Coord, Clinical Trial Study
Coord, Clinical Trial Study - Seattle, WA - 5
The Clinical Trial Study Coordinator is primarily responsible for coordinating the execution of clinical trial projects including working with the Clinical Trial Study Manager to help manage the scope, timeline and budget of assigned projects.
Essential Duties and Responsibilities:
• Review contracted scope, budget and timeline to develop a plan of action or multiple plans of action to successfully complete project.
• Coordinate with scientific and technical directors as the scientific leaders for the project.
• Coordinate with appropriate technical staff within the laboratory operations to ensure operational plan is achievable and appropriate resources are available for scope.
• Identify risks that may impact our ability to successfully complete the scope of the project in the timeline or budget available and communicate those to the Clinical Trial Study Manager.
• Identify new or out of scope requests from customer and communicate with Clinical Trial Study Manager so contract modifications can be implemented.
• Maintain official project records from inception to completion including archiving.
• Ensure that contracted work is conducted within regulatory requirements (FDA, EMEA, GCLP).
• Assist Clinical Trial Study Manager in developing overall project plan and maintain regular touch points to ensure that timelines are being met.

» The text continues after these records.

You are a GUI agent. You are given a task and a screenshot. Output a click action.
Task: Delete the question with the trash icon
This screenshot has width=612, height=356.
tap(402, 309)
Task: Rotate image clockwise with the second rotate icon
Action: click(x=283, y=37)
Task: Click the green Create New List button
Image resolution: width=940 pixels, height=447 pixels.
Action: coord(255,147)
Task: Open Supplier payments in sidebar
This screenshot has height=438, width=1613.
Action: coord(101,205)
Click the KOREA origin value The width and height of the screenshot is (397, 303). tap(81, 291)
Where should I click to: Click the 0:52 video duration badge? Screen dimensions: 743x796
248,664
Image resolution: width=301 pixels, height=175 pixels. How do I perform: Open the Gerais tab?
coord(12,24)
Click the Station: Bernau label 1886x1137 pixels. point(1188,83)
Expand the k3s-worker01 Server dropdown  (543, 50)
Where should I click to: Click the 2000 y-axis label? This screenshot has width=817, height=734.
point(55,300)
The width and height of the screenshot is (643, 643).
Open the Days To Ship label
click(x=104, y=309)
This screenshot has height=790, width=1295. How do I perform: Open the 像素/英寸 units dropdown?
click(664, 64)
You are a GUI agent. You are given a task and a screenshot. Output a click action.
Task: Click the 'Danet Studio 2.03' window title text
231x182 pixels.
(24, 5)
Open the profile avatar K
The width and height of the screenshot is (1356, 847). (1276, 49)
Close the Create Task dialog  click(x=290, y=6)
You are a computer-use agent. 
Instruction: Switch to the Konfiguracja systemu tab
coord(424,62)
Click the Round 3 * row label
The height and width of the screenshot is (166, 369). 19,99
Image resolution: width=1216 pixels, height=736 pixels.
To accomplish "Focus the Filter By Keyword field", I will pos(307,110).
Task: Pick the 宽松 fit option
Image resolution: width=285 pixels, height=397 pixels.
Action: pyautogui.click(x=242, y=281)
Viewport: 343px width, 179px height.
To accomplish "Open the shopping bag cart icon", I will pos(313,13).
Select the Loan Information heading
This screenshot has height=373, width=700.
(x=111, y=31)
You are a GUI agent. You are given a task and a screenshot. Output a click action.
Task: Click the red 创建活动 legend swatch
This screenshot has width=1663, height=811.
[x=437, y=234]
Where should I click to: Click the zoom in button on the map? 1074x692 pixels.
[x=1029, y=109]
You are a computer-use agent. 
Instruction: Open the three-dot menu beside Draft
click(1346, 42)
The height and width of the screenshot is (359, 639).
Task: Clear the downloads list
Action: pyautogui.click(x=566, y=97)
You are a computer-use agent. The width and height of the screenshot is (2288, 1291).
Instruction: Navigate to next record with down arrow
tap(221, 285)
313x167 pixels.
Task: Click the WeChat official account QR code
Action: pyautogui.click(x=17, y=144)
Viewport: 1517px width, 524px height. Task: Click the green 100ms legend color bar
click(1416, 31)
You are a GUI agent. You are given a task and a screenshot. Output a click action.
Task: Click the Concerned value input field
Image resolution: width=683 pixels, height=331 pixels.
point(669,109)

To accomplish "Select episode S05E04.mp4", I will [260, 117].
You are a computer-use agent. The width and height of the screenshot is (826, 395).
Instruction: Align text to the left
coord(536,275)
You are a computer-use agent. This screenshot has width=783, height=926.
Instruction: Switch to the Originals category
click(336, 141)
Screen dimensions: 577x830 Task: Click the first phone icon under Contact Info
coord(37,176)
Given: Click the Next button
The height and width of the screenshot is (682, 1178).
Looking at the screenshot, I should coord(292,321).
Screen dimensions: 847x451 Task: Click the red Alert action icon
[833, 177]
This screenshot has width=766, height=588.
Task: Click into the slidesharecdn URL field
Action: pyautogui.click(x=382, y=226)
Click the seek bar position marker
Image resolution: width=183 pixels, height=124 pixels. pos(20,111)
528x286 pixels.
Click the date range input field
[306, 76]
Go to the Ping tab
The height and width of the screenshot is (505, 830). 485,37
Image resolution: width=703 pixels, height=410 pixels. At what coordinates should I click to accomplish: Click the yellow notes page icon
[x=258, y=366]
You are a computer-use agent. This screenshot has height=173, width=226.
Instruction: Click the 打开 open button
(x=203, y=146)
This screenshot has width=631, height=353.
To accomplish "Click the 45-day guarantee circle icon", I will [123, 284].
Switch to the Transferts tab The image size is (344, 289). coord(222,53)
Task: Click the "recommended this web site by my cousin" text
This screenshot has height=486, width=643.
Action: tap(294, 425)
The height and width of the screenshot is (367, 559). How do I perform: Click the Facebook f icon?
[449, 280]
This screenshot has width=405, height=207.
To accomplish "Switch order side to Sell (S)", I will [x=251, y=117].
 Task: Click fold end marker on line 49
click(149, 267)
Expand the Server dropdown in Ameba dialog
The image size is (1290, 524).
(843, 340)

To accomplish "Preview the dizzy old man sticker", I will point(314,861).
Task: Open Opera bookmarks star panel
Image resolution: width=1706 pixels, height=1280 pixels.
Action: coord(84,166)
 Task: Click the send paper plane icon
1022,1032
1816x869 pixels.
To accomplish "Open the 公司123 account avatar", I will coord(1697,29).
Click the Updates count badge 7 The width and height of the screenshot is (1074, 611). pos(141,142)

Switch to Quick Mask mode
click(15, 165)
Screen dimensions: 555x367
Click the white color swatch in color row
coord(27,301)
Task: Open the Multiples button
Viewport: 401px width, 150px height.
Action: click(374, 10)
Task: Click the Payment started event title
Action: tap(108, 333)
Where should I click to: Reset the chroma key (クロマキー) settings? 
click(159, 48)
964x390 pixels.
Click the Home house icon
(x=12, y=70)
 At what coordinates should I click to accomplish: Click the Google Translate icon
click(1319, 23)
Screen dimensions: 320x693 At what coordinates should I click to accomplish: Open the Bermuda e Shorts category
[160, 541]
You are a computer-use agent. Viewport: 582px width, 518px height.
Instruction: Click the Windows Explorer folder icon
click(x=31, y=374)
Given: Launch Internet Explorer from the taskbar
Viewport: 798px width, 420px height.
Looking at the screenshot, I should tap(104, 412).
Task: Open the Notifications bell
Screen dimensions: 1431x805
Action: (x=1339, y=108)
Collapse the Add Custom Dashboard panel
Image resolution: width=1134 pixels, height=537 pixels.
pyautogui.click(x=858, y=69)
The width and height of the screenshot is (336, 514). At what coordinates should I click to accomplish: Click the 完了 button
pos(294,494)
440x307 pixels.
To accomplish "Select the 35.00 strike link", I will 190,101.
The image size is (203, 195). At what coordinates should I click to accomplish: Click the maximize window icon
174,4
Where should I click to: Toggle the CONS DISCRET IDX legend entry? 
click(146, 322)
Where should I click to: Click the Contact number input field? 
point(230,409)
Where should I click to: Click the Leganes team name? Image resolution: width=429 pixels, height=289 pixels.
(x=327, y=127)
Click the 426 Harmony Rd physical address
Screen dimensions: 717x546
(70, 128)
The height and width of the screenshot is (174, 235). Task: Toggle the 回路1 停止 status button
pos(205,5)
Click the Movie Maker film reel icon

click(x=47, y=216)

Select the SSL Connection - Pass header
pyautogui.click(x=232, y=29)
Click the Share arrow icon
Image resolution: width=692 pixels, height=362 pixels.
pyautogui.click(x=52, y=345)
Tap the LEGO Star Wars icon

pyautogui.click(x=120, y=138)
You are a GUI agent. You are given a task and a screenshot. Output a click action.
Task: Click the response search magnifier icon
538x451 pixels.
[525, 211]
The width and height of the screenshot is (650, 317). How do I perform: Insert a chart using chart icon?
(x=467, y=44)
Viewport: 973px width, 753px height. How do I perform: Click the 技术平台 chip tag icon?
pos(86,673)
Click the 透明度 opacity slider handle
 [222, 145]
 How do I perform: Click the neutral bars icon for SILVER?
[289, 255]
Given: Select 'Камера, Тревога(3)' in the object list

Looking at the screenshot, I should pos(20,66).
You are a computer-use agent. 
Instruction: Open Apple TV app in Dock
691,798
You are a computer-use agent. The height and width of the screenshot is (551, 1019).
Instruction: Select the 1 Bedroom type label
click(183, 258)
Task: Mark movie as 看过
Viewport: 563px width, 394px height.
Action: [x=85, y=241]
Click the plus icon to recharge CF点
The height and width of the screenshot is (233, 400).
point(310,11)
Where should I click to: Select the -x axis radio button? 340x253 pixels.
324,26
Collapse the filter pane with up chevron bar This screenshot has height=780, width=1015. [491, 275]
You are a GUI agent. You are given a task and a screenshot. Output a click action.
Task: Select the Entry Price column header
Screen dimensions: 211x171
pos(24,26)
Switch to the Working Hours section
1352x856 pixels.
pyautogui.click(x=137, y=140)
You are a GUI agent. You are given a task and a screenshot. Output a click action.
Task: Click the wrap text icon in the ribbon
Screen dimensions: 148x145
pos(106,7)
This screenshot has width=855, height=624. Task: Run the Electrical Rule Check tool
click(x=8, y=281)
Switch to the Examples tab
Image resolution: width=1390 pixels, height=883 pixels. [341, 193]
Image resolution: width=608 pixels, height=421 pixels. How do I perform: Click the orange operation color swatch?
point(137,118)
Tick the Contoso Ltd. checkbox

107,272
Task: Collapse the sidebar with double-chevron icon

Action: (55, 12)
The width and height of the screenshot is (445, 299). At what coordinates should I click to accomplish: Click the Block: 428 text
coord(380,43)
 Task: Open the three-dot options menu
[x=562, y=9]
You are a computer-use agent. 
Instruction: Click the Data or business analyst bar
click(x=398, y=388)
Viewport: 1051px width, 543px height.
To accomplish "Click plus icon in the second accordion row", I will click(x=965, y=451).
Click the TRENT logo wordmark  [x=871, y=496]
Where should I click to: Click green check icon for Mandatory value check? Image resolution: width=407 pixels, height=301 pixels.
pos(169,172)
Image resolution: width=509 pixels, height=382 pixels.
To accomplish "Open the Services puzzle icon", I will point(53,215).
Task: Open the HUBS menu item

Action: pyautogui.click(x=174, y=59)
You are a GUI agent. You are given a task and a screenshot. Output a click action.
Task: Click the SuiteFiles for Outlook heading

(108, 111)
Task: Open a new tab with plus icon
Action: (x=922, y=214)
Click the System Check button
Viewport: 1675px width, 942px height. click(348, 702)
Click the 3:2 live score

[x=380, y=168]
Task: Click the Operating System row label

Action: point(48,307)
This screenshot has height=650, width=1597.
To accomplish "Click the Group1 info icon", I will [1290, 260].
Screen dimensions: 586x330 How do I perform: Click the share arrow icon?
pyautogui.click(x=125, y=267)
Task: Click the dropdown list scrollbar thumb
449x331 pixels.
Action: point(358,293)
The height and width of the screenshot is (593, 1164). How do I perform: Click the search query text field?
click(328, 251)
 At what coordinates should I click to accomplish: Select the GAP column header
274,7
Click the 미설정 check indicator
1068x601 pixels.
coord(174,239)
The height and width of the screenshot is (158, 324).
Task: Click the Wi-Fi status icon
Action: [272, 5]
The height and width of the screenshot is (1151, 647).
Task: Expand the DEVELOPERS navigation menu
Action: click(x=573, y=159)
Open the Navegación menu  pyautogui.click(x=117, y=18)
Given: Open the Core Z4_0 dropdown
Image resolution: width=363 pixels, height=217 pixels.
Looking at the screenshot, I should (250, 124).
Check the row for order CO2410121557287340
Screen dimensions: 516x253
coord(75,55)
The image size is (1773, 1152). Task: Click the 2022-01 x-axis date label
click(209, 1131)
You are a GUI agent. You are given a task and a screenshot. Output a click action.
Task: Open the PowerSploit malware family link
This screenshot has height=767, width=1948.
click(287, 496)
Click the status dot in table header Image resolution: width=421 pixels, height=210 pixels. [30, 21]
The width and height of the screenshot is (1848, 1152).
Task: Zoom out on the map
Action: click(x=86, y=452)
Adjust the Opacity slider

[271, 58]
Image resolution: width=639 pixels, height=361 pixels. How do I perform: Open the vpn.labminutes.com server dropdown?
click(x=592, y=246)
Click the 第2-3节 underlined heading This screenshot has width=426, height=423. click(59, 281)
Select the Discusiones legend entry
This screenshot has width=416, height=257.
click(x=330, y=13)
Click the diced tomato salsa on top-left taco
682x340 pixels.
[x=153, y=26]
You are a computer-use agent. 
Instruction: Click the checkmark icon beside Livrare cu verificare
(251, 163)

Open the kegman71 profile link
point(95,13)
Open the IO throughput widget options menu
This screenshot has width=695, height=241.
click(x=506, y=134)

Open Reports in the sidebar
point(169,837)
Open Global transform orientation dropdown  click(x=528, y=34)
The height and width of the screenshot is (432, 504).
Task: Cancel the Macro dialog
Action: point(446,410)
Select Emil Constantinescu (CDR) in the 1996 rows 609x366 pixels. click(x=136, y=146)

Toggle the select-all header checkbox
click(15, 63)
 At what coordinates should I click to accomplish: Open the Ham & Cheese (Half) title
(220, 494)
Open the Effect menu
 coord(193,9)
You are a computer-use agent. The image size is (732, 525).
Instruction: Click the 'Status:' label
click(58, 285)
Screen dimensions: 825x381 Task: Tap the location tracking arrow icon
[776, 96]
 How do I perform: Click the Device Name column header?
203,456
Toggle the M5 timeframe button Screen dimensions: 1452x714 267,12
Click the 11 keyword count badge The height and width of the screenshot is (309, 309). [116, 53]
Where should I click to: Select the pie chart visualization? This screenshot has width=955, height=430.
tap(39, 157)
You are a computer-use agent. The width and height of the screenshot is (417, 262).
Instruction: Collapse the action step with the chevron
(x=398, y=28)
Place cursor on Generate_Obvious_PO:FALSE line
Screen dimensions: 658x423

• Communicate with customer about discordant samples, shipping and recieving samples
• Tracking, storage and shipping of samples throughout project lifecycle
• Act as a backup for the project manager during times of absence, leading client communication and management of Quest team.
• Resolve sponsor queries
• Other duties as assigned.
Excellent verbal and written communication skills.
Exceptional interpersonal skills and business acumen.
Strong organizational skills; very detail oriented and a self-motivated problem solver.
Ability to multitask and prioritze with little assistance from other staff
Knowledge of Microsoft Word, Excel, PowerPoint, and Outlook
Experience and Education:
• AS Degree and acquire BS within 12 months post hire
• Bachelor’s degree preferred
• 1-2 years of healthcare experience or equivalent education and experience.
• Previous work in GXP enviroment desired
• Previous laboratory experience preferred.
Physical & Mental Requirements:
Ability to sit for extended periods of time.
Ability to stand for extended periods of time.
Must regularly lift and/or move up to 10 pounds, and occasionally lift and/or move up to 25 pounds.
Ability to use fine motor skills to operate office equipment.
Ability to receive and comprehend instructions verbally and/or in writing.
Ability to use logical reasoning for simple and complex problem solving.